4 Şubat 2006 Cumartesi

meraklı kız camın altında olduğunu fark edince

Akşam oldu. biraz cips yiyorum. bi de şu şarkıyı not düşücem. sonra oturup arıyorum neydi nerdeydi diye.

Tomorrow when I wake up I'm finding my brother and making him take me back down to the water.That lake where we sailed and laughed with our father. I will not desert him. I will not desert him. No matter how I may wish for a coffin so clean or these trees to undress all their leaves onto me. I put my face in the dirt and then finally I see the sky that has been avoiding me.

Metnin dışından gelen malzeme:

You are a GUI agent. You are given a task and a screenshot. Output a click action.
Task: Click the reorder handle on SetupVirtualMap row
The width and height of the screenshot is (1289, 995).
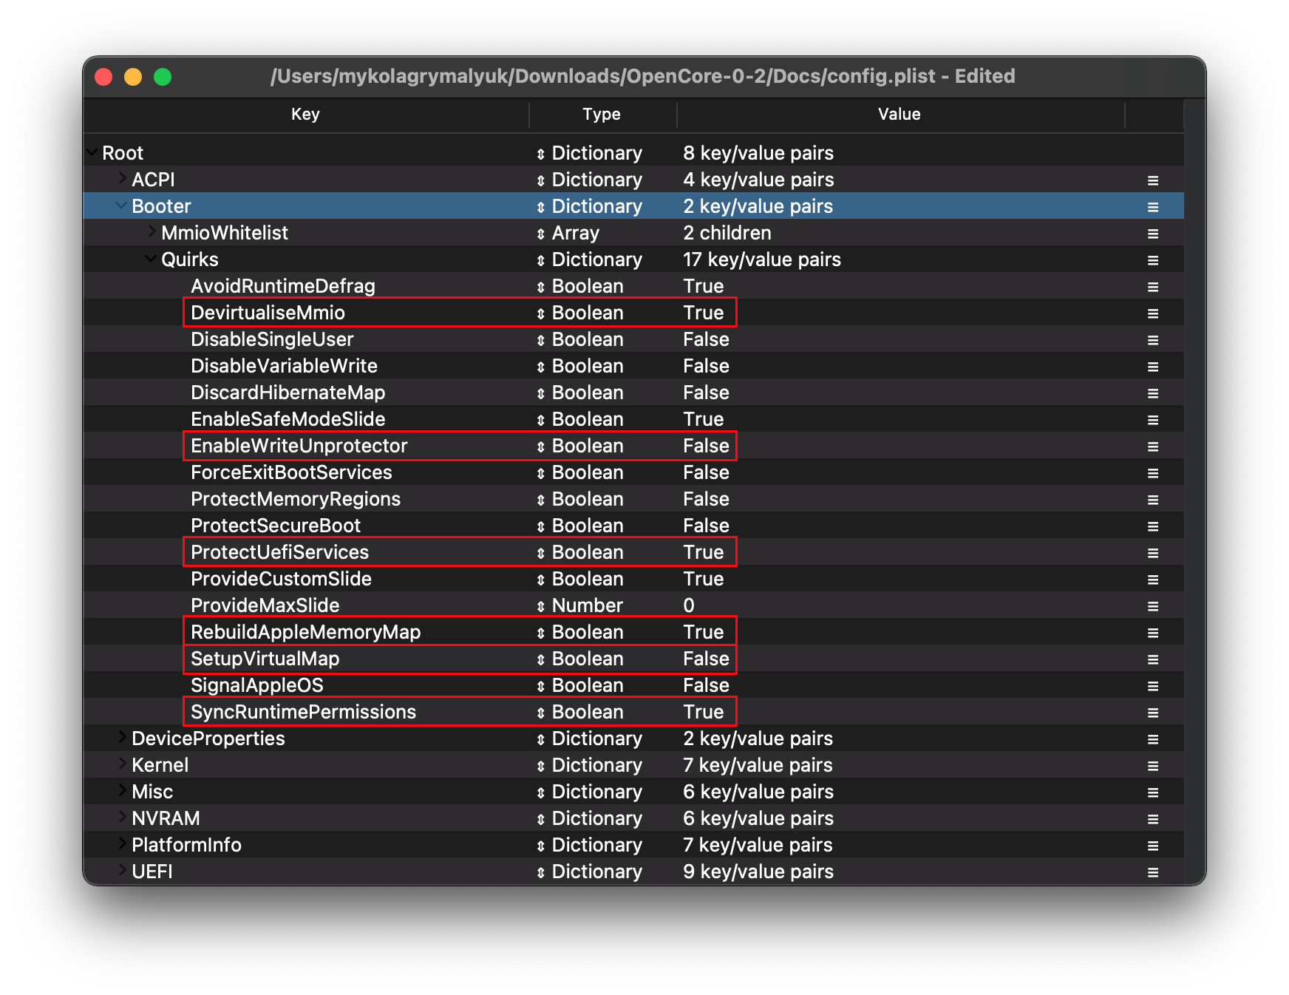[x=1152, y=659]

When The Curious Girl Realizes She Is Under Glass - b.e

Kahvaltı - Bilgisayar

Günaydınlar,
Bu sabah erken kalktım 7 buçuk gibi. mis gibi tostlar hazırladım, bi de portakal suyu. anaa harika bişimiş be portakal suyu. nese, azcık buraya bakınıyorum şimdi. yavaştan güneş yükseliyo , yakında camdan içeri vurcak. pencereyi açıp dışardan gelen sesi dinlemek çok iyi gelio insana. özellikle yalnız yaşıyosan sabah korna sesleri çocuk gürültüleri hatta apartmanın merdivenlerini silen kadının takırtıları vs. hepsi çok ilham verici oluyo. laaaan! yaşıyom lan:) bağarın, çağarın hadi bakiyim, na bak ben de müzik açıyim, i feel good! moduna giriyo insan. tabi bilmeyen bilmez bunu. nese kahvaltıdan sonra da işte şöyle güzel bi çay içtin mi artık net bi gündesin, anlamı da: sen yaşlanıyosun! nese bugün yaşlanmak beni ürkütmedi başka gün olsa botoxtan da bahsederdim ama bugün bi ekstra yaşlanan insan modumdayım. bunun tadını çıkariyim. gece gece hala kaleydoskobumla oynuyorum. ulan buna bi isim mi versem acaba_her seferinde kaleydoskop hatta kaleidoscope falan yazmak çok uzun sürüyo.şimdilik necmi diyim bari. neyse necmi çok elenceli bişimiş. her gören bi saat ilgilendi valla. insanda: bırak ya yeter o benim deme isteği yaratabilcek bişi. ara ara sahile inip elimde gezdiriyim olmadık anda gözüme dayayıp ahahah, offf , aaa, süpeeeeeeeer falan gibi nidalar ile çocukları kıl ediyim kıskandırıyım istiyorum. yapabilirim bunu vala. :D
bu arada bu space beni çok mutlu etmeye başladı. bazen ulan bugün bişi yapmazsam space'e ne yazıcam diye panik oluyorum. sürekli , kalk kalk git bişiler yap dışarı çık fotoraf çek amuda kalk entresan bişi bul, diye emirler yağdırıyorum kendime. alah sonumu hayretsin. neyse şu an nette bulduğum en eğlenceli şey bu,burdan meow'a da teşkürlerimi suniim bari. hehe ;)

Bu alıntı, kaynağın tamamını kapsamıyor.